Sorun bir ekonomik krizin boyutlarını aştı. Bu artık toplumsal bir buhrana dönüşüyor. Önceki krizlerden farkı da bu zaten. Sebebi epey uzun. Ama temel olarak şöyle diyebiliriz: Sermaye kesimlerinin 2001 krizini aşmak amacıyla uyguladıkları iktisadi ve siyasi program, Türkiye’yi kökten dönüştürdü. Tam anlamıyla bir neoliberal piyasa ekonomisi tesis edildi. Neoliberalizm, daha önce sömürü konusu olmamış alanları, mesela ormanlar, akar sular vb., daha önce piyasa kurallarına tabi kılınmamış iktisadi faaliyetleri, hizmetleri ve nihayetinde daha önce ücretli emeğe katılmamış bir nüfusu çözerek ucuz emek piyasasına tabi kılmayı amaçlar. 
Türkiye de bu dönüşümü yaşadı ve bugün haliyle çevre yağmasından fabrikadaki sömürüye kadar her şey aynı çarkın parçası haline geldi. Neoliberal ekonomi her yerde benzer bir dönüşüme yol açtı. Türkiye’de bu ekonomi politikalarının İslamcı bir siyaset eliyle yürütülmesi ayrıca yıkımın şiddetini artırıyor. Yoksulluğa eşi benzeri görülmemiş bir yolsuzluk, çeteleşme, mafya ilişkileri ile dinselleştirme eşlik ediyor. Kısaca bugün yaşadığımız şey, siyasal İslamcılığın eliyle yürütülen neoliberal bir yıkımdır. 

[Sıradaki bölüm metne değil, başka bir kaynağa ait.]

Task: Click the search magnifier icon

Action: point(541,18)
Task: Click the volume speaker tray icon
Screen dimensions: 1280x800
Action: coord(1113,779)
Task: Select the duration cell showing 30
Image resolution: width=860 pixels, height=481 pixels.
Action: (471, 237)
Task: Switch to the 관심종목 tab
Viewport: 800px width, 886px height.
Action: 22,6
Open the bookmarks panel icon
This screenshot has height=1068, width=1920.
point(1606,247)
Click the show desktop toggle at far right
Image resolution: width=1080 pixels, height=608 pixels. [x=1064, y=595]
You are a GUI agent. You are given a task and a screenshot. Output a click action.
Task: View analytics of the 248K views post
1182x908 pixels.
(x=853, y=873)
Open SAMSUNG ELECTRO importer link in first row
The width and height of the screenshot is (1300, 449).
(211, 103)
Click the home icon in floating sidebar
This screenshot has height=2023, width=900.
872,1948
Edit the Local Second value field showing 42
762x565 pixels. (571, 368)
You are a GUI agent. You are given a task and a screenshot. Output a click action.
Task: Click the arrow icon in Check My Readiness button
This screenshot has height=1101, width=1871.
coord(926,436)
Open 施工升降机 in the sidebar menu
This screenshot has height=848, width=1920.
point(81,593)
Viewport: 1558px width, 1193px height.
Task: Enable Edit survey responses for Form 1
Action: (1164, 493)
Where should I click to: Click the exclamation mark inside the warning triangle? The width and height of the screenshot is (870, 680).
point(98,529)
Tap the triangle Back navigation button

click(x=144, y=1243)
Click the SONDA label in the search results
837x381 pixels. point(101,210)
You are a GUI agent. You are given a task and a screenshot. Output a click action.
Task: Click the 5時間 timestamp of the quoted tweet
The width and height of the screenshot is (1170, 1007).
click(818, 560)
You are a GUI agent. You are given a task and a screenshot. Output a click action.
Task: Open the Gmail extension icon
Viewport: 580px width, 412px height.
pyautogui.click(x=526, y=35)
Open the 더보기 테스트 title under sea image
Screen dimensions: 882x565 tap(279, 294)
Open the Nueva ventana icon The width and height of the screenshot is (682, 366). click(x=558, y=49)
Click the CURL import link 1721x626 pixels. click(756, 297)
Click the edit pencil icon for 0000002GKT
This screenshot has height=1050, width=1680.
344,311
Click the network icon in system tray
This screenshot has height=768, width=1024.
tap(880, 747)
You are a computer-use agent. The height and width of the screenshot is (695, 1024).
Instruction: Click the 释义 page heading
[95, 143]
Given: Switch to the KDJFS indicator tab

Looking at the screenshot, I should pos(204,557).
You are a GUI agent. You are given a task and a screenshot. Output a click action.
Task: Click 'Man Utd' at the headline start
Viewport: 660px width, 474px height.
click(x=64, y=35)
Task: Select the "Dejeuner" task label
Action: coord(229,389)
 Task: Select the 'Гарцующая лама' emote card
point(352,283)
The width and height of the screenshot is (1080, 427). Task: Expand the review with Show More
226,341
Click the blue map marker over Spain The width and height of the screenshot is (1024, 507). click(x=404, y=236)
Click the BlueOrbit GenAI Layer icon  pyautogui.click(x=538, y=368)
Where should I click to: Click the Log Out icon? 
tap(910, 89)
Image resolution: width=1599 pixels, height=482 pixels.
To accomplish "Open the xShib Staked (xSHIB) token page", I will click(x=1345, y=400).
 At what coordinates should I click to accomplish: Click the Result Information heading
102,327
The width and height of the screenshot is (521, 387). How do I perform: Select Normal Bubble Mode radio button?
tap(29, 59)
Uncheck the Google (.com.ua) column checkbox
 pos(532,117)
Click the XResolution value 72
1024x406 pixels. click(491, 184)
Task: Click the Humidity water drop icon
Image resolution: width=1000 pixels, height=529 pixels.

Alım gücü düşüyor ve her insanın gelir gideri her ay açık veriyor ancak TÜİK ise enflasyonu, büyümeyi ilginç rakamlarla açıklıyor. Örneğin Merkez Bankası, faizin enflasyonun üzerinde olacağını söylediği geçen ay tam sınırda açıklandı. Gerçi bu ay üzerine çıkan bir rakamla açıklamak zorunda kaldı ama mevcut tabloda TÜİK nasıl bir rol oynuyor?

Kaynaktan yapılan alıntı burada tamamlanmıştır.